The dinosaur gallery remained the same for a while longer, but even it finally succumbed. In its new incarnation, in the Michael Lee-Chin Crystal, it has none of the ambient reconstructions of the plants and landscapes of the Cretaceous period. Instead, the skeletons are displayed like art, amidst the austerity of oblique architecture. In some respects, the Crystal was the end of the museum, at least for me – the final submission of my temple to the gods of modernity, a paralyzing affliction on a friend's body.
The original museum is now called the "heritage building," like some quaint, antique cottage. But its Romanesque arches and running cornices still, at least to my eye, surpass the parasitic Crystal. Architecturally, the street view of the Crystal is bolder than its design can sustain. The exterior cladding is almost naïve, with its decorative modernist rectangles and panels. And its interior is plagued by null zones, dead-end walkways and unusable space.
Yet there is hope, the clock can be turned back. Every brick and window of the original museum that was displaced by the Crystal has been numbered, labelled and stored. Perhaps one day the disciplines that rule the museum – organization, attention to detail and scientific methodology – might resurrect the old building intact. I have asked myself if, despite my quibbles, I could envisage a world without the ROM? No.
My reservations are trumped by the mere survival of the museum and its principles, two of which are at the core of what it means to be human: curiosity about the world around us, and reverence for nature.

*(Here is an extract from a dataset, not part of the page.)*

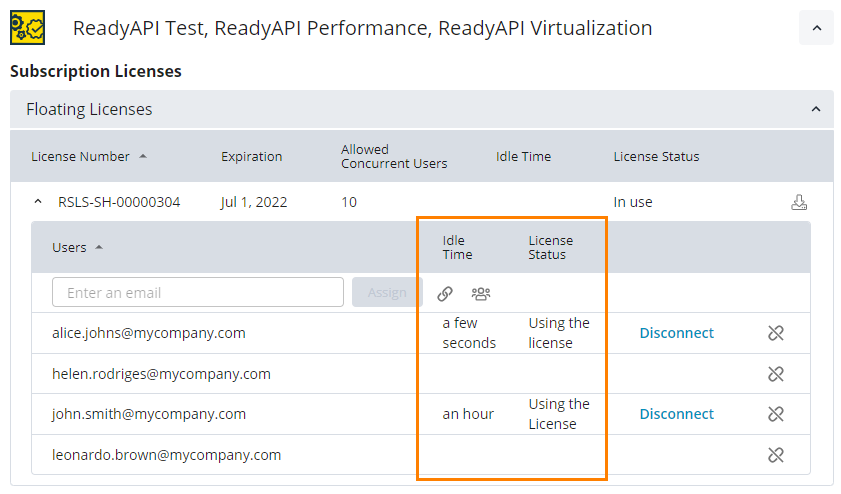Unlink helen.rodriges@mycompany.com using the broken-chain icon
The width and height of the screenshot is (841, 494).
point(775,374)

Time is a gardener. She tends her sands, and they bloom with ancient civilizations, prehistoric creatures and geological history. At the Royal Ontario Museum, I continue to stroll through the gardens of time. There, deep in the recesses of the heritage building, a slab of limestone embossed with glossy, black trilobites still shines with wonder and mystery.
Christopher Dewdney is the author of Soul of the World: Unlocking the Secrets of Time, published this spring by HarperCollins.